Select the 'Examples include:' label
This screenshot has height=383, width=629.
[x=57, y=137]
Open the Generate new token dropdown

● ● ●

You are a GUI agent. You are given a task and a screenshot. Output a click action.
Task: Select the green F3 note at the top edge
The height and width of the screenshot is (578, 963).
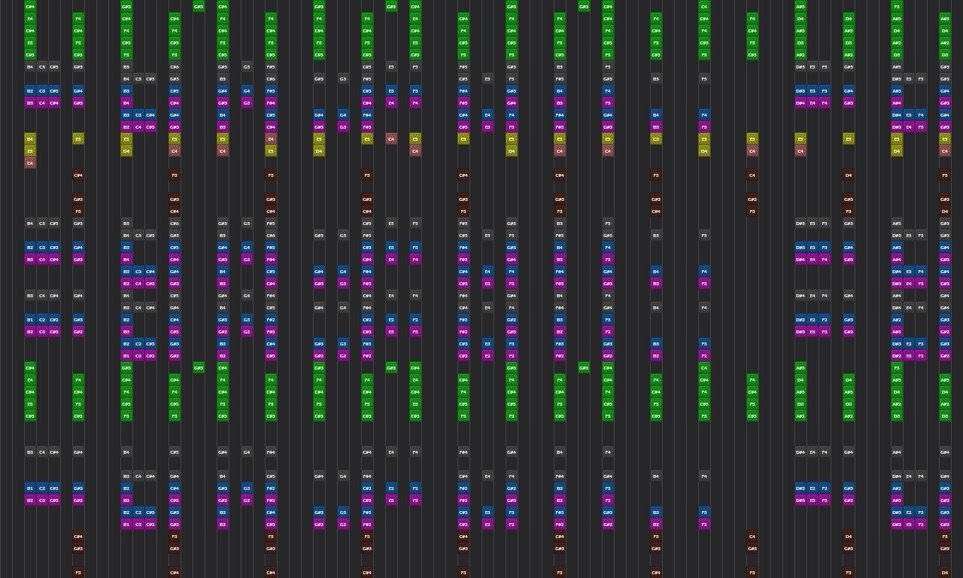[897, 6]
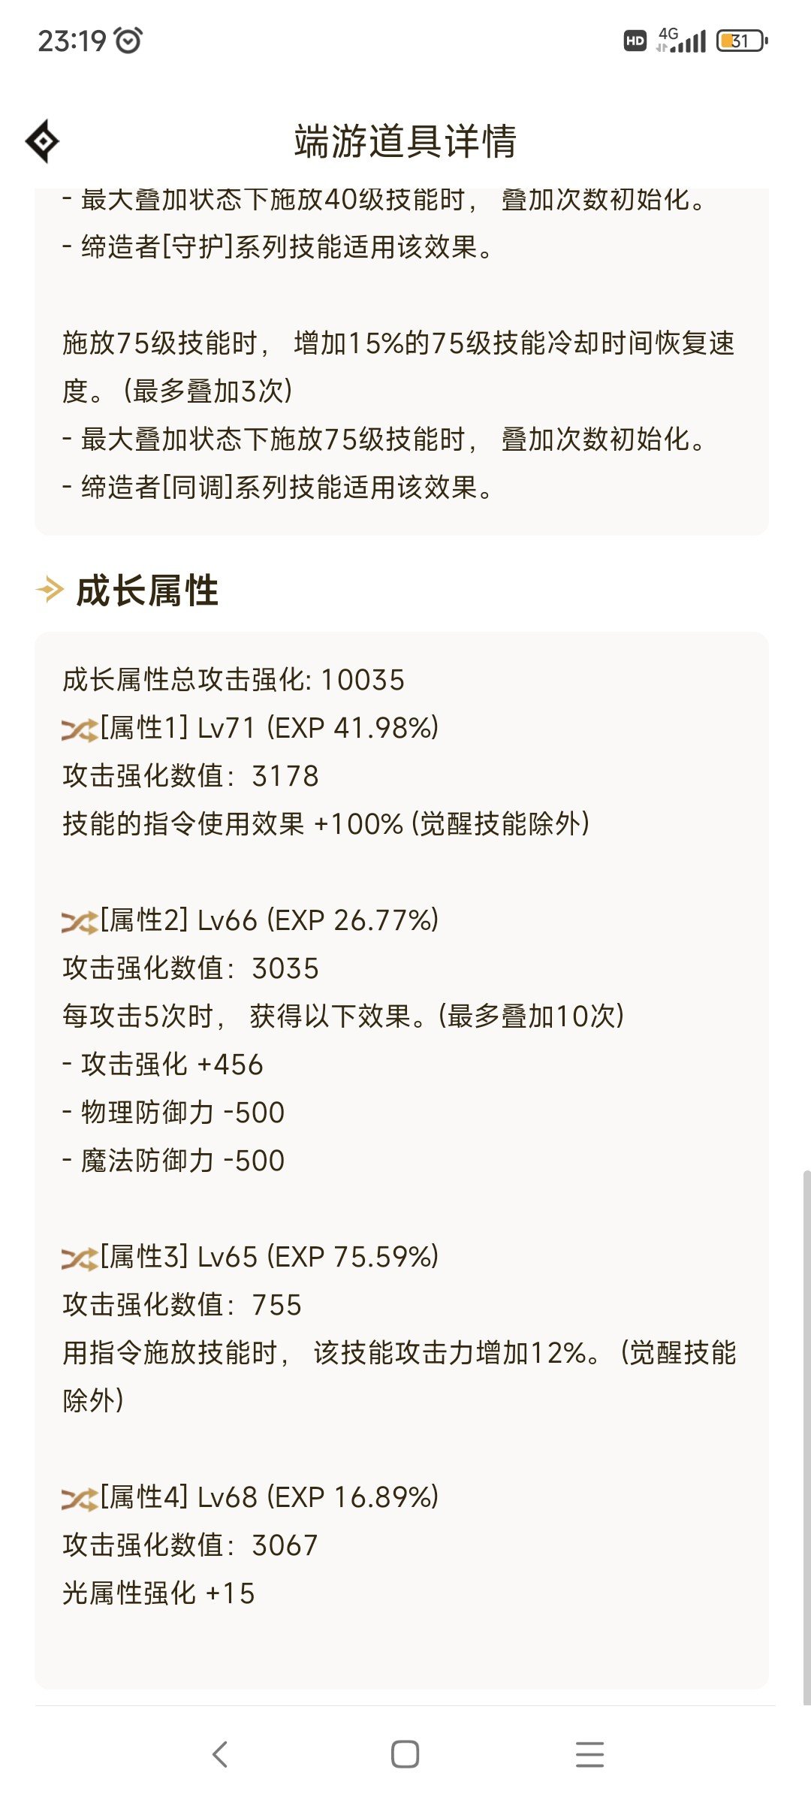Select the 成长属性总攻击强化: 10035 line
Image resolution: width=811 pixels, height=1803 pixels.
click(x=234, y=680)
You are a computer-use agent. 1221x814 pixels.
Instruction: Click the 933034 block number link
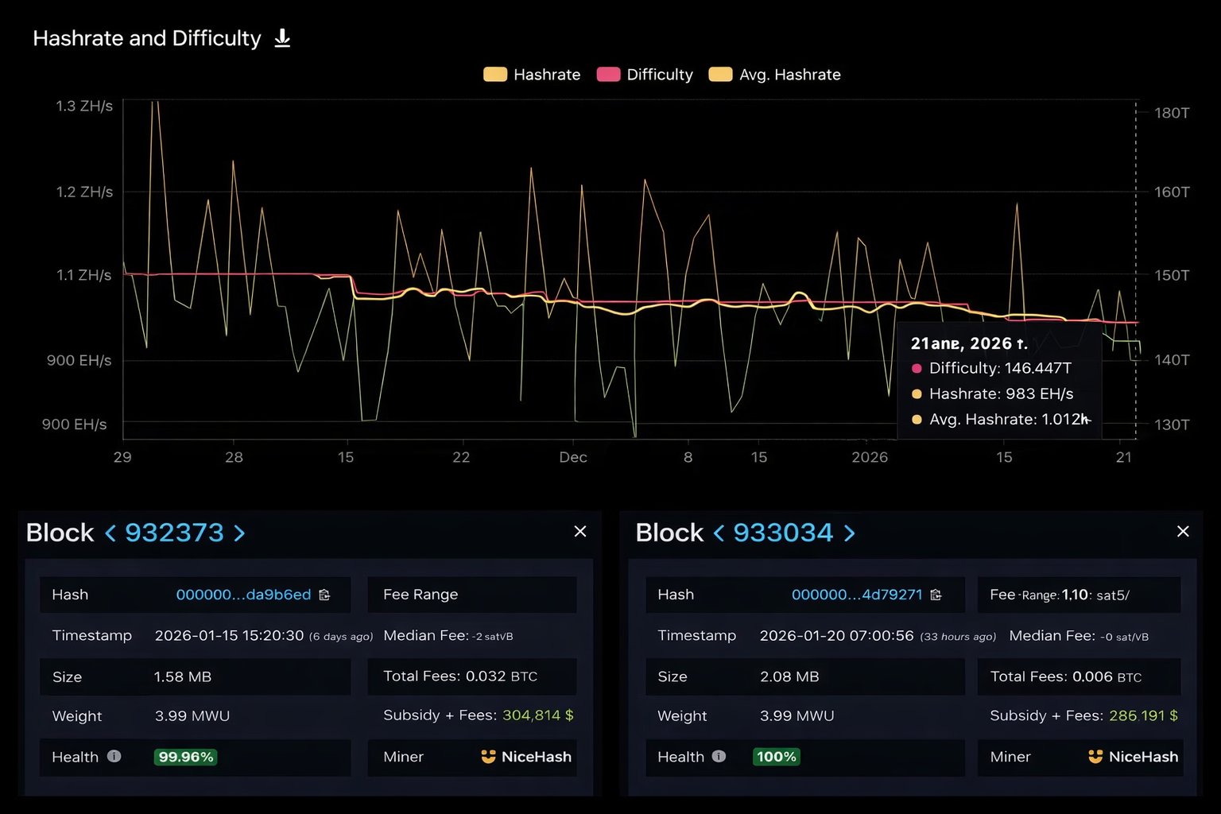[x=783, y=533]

● ● ●

Can you output the items as a Markdown table with the columns Row and Line, starting with the line that contains "You are a GUI" and going on through the line that contains "[x=783, y=533]", both included? Number each row, drop any blank lines, and leave the pictures out.

| Row | Line |
|---|---|
| 1 | You are a GUI agent. You are given a task and a screenshot. Output a click action. |
| 2 | Task: Select the green F3 note at the top edge |
| 3 | The height and width of the screenshot is (578, 963). |
| 4 | [897, 6] |
| 5 | Select the 成长属性总攻击强化: 10035 line |
| 6 | Image resolution: width=811 pixels, height=1803 pixels. |
| 7 | click(x=234, y=680) |
| 8 | You are a computer-use agent. 1221x814 pixels. |
| 9 | Instruction: Click the 933034 block number link |
| 10 | [x=783, y=533] |